Publications have been confiscated, and two cultural events and two TV channels have been banned during the first 100 days of President Abdel-Fattah Al-Sisi’s rule, according to a report by the Arab Network for Human Rights information (ANHRI).
The report “traces potential indicators” for increased or decreased freedom, and the presence or absence of a “political will” to move towards democracy, which requires at least 25 years to be achieved in Egypt, according to a statement by Al-Sisi in May. It criticises the president’s statement made in May that media freedom is “unprecedented”.
“So we’re in a unique situation,” the report reads, “unprecedented freedom of expression and long years before democracy is achieved.”
The report lists violations to freedom of expression during the rule of Al-Sisi.
Cultural festival Al-Fan Midan was banned twice in Cairo. Organisers of the festival, which has been held monthly in Abdeen Square since April 2011, failed to gain permission to hold the festival as scheduled in August and September, two out of three months since Al-Sisi’s inauguration, according to the report.
Al-Fan Midan is not the only event that was banned. Two weeks after the president’s inauguration, security forces prevented a group of street performers, Outa Hamra, from holding a show in Al-Ittihad Square in Maadi. The group, who assumed that the reason for the ban was their selection of a major square as a location, moved the performance to a school. Security forces, consequently, threatened to arrest them if the performance was held, according to the report.
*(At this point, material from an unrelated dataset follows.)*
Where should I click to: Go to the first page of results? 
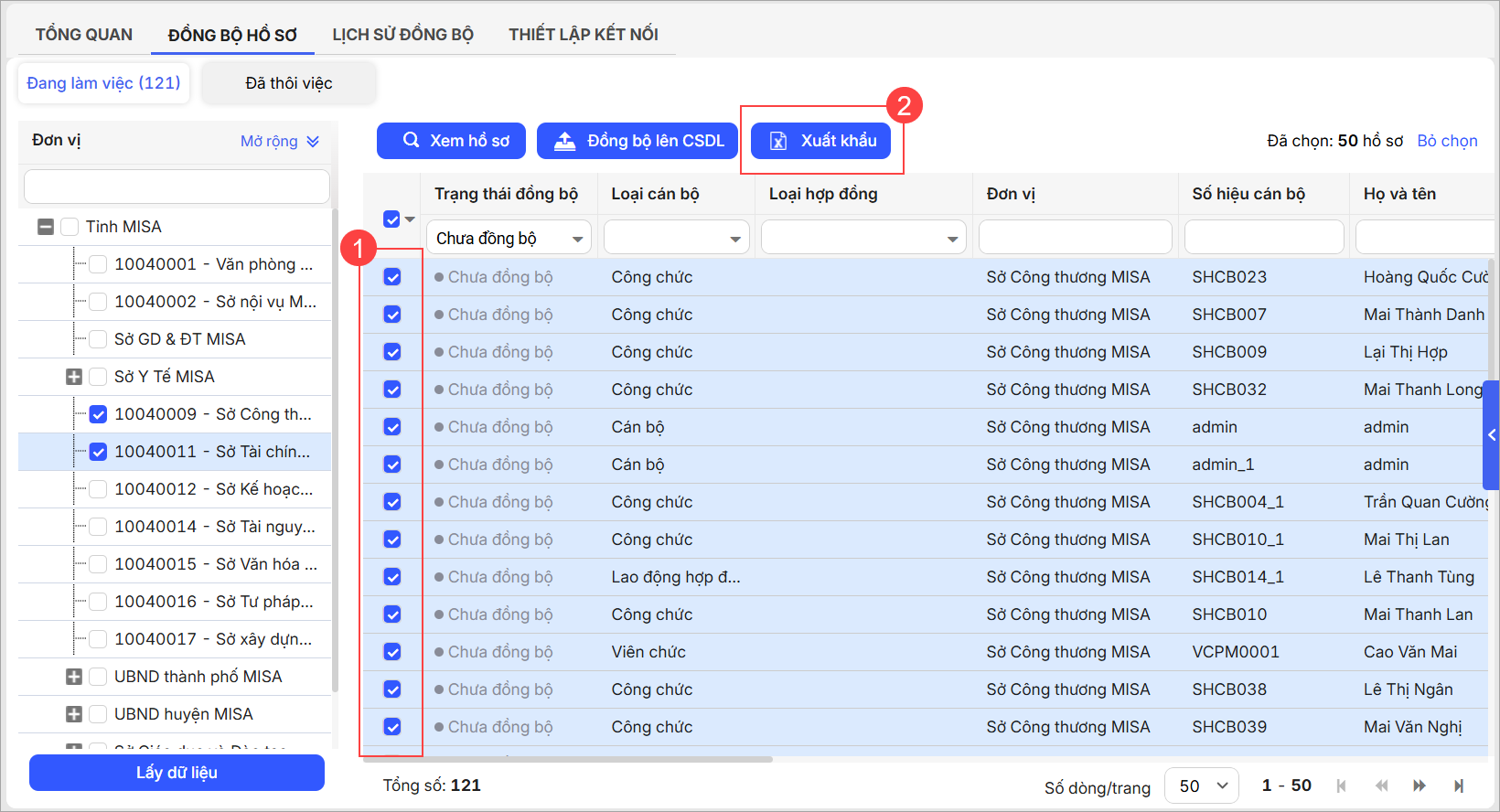tap(1341, 785)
Restrictions during Al-Sisi’s rule did not stop at the street, but went further to censor publications.
Censorship authorities, which administratively follow the Ministry of Interior, confiscated three books, which were part of a delivery of books entering Egypt. No reasons for confiscation were announced, according to ANHRI. The confiscated books included “Al-Mabrouma” by Lebanese novelist Rabei Gaber, the French philosopher Alain Badiou’s “In Praise of Love” and “Introduction to Semiotics” by the Egyptian academic writer Nasr Hamed Abu Zayd, who was declared “an apostate” by a court ruling in 1993.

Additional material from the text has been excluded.